:: Records

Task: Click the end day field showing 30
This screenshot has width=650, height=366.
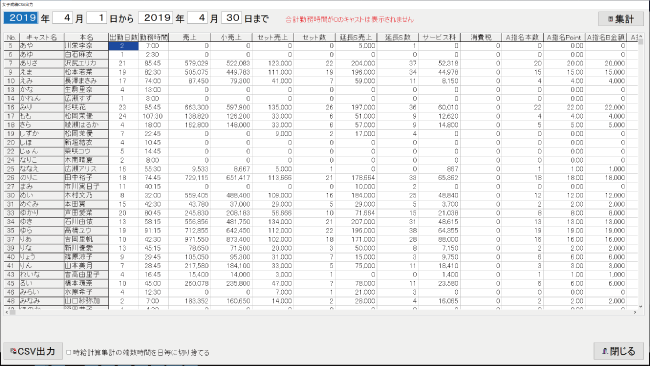Action: pyautogui.click(x=232, y=18)
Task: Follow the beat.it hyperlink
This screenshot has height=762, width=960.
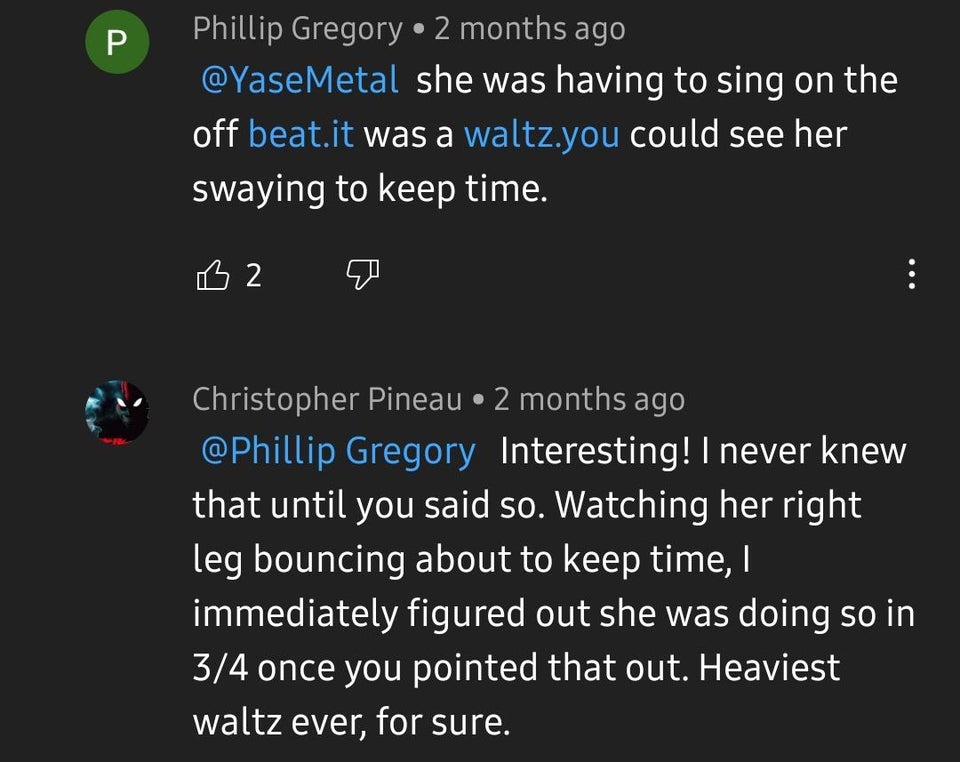Action: click(301, 133)
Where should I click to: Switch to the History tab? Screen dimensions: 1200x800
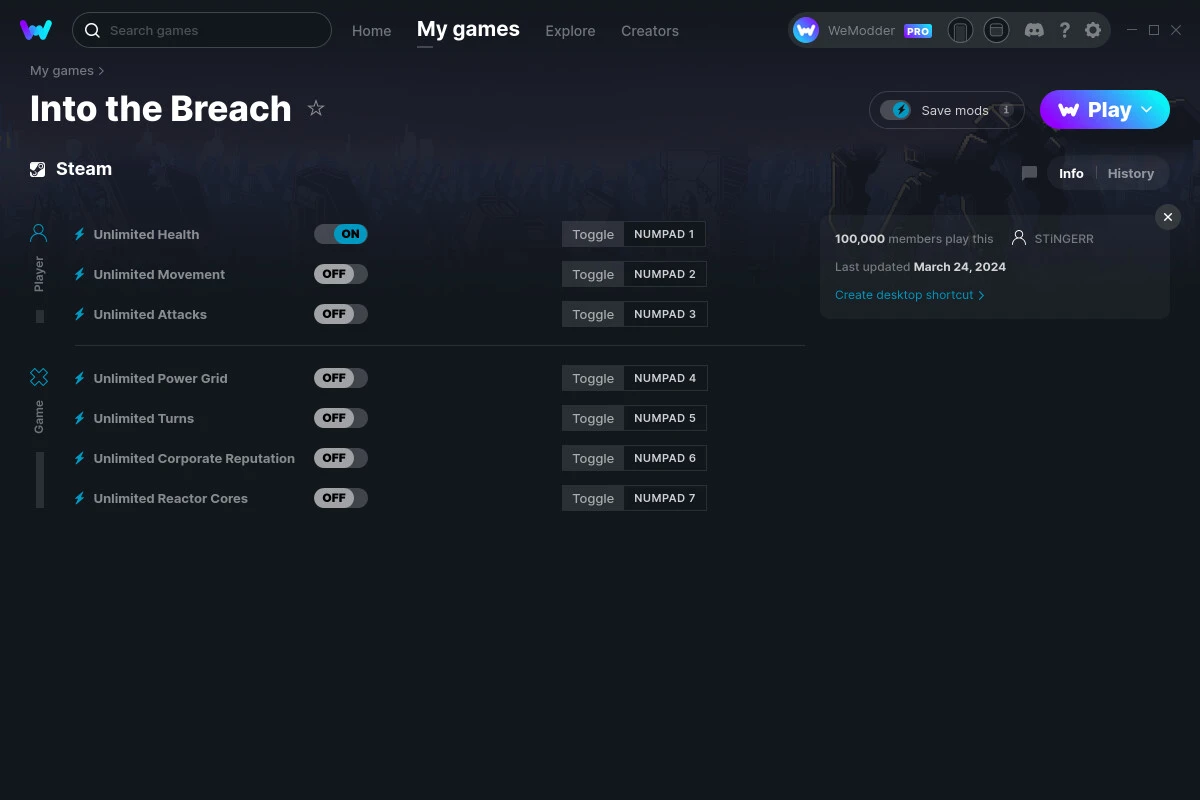point(1130,173)
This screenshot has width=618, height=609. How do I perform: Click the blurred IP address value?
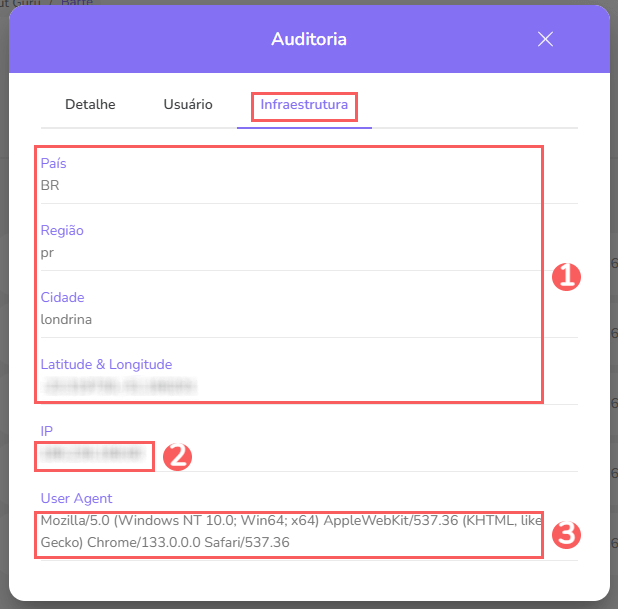(x=91, y=453)
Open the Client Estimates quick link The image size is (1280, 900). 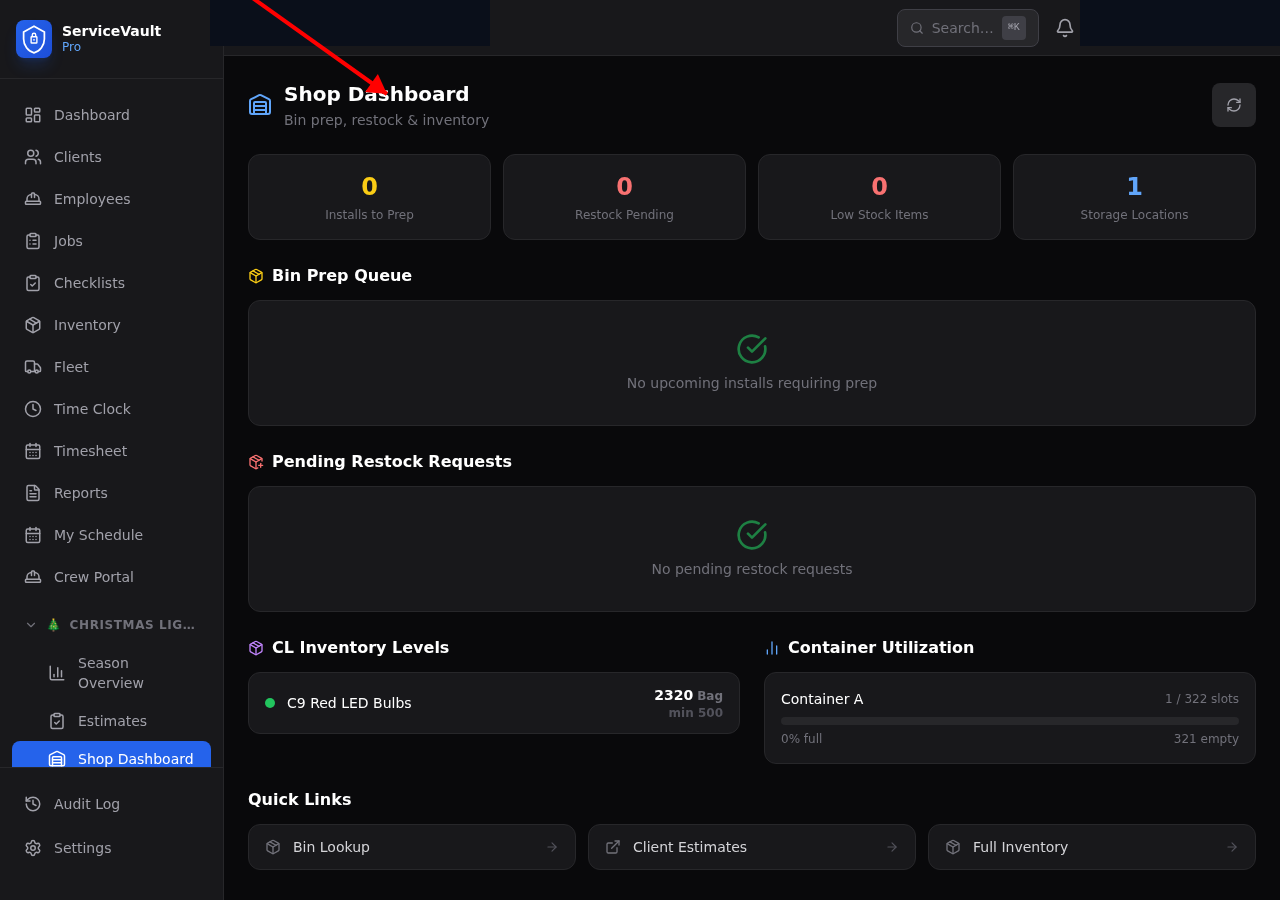pyautogui.click(x=751, y=847)
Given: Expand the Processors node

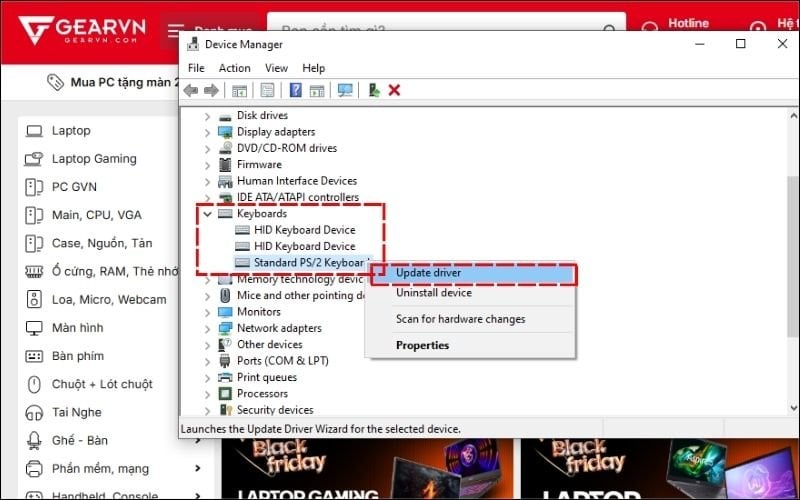Looking at the screenshot, I should coord(207,394).
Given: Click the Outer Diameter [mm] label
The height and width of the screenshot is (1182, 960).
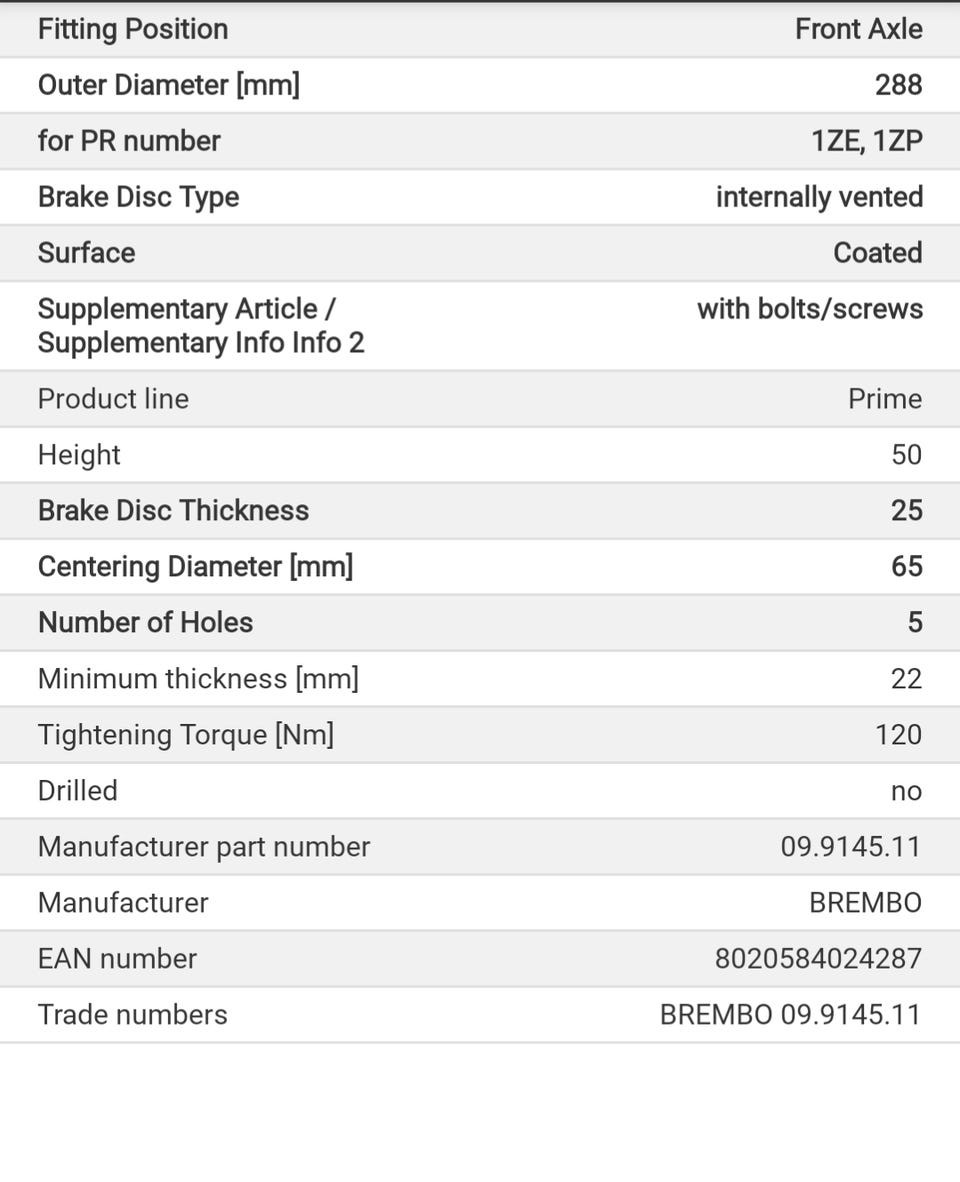Looking at the screenshot, I should [168, 85].
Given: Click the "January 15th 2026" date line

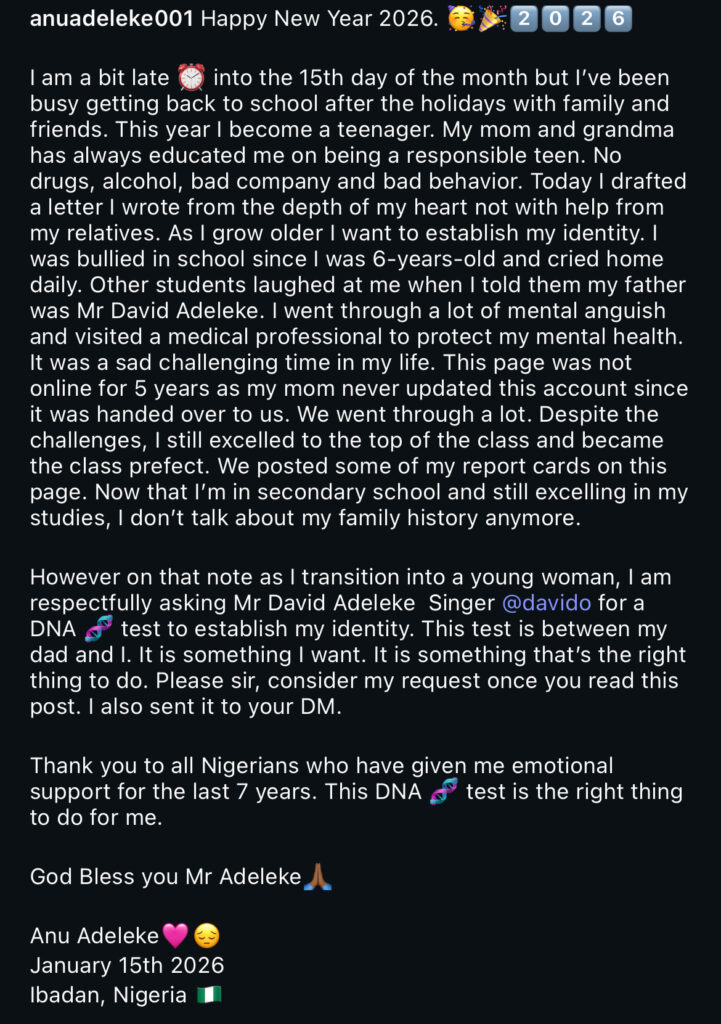Looking at the screenshot, I should (x=127, y=966).
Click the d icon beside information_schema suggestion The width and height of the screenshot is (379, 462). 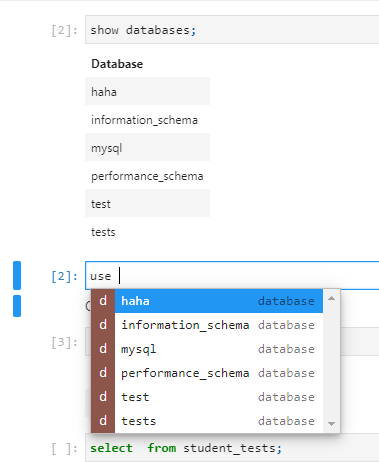[103, 325]
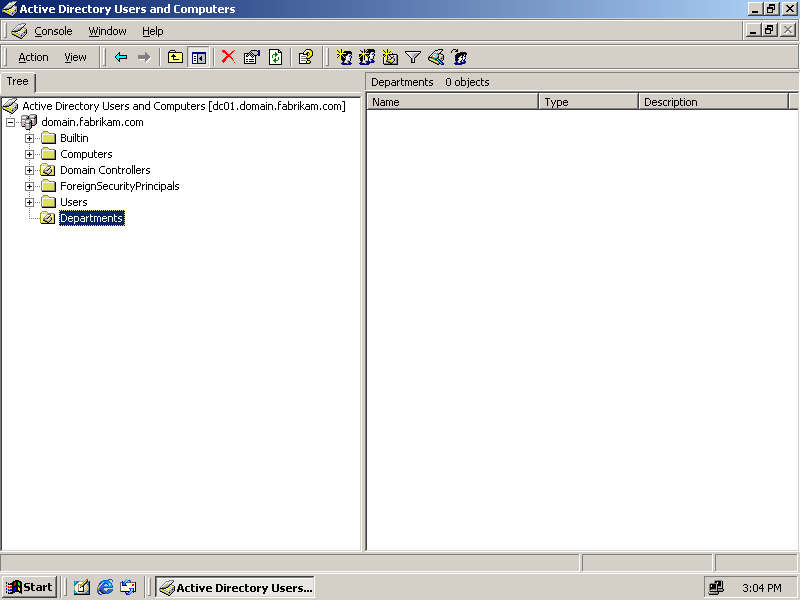Open the Console menu

tap(53, 31)
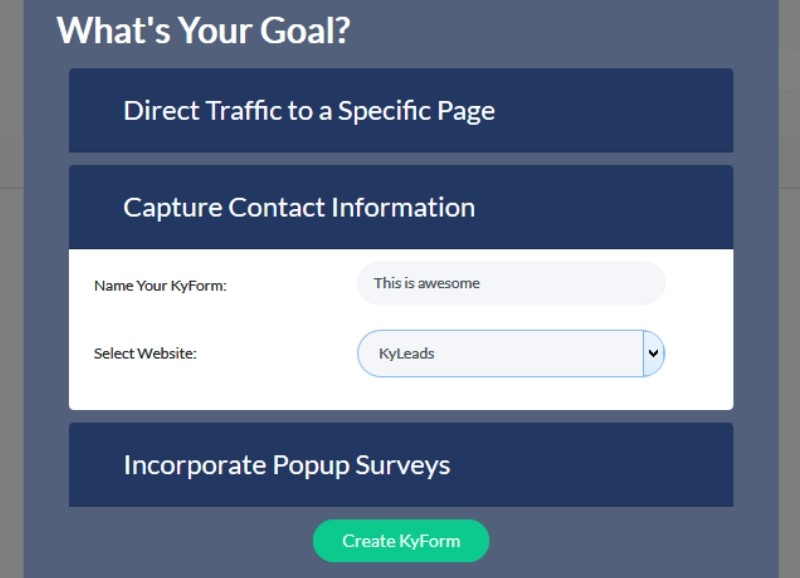Click the "Direct Traffic" words in the first header

(188, 110)
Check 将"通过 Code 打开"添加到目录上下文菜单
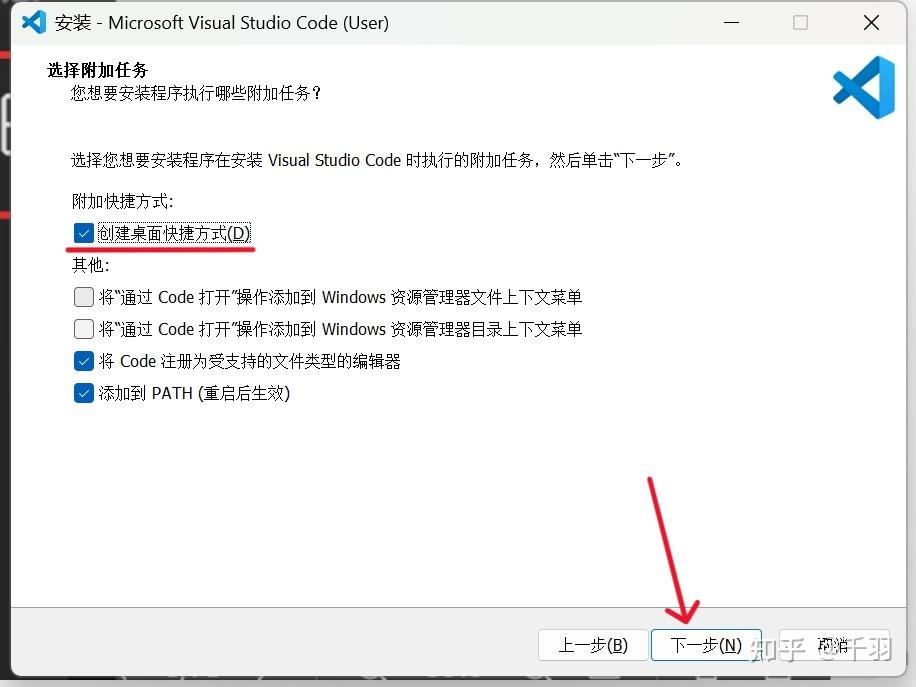916x687 pixels. (x=84, y=329)
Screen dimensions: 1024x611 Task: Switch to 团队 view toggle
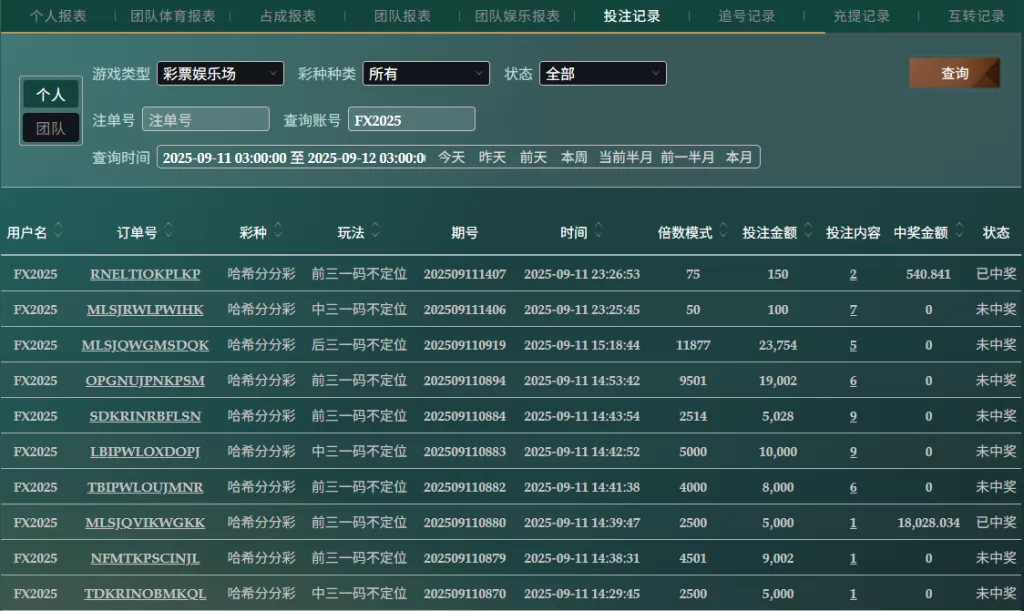point(51,128)
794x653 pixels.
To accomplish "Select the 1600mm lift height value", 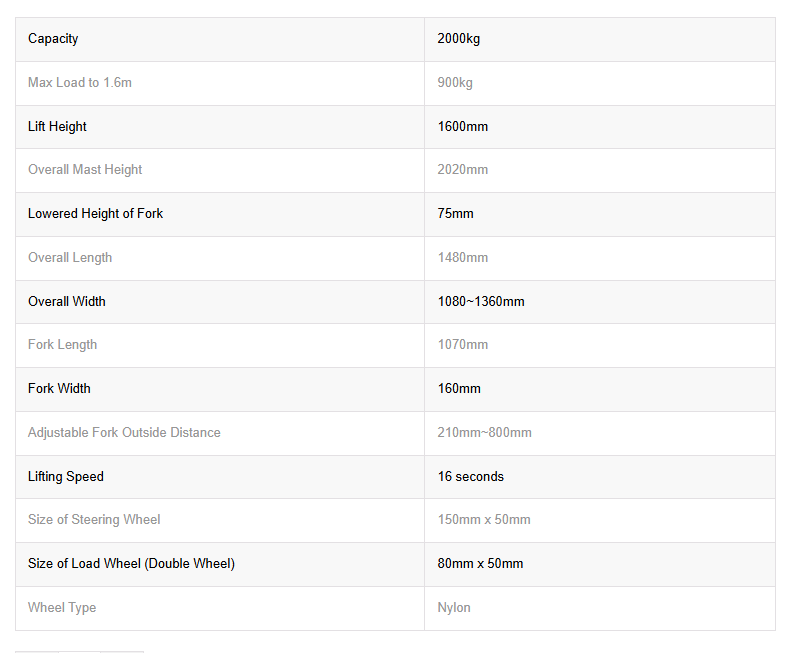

::::

About this task:
From the line that contains "794x653 pixels." down to the final line of the entries above, please copy each line exactly, excluding pictures.

Result of the exercise:
794x653 pixels.
To accomplish "Select the 1600mm lift height value", 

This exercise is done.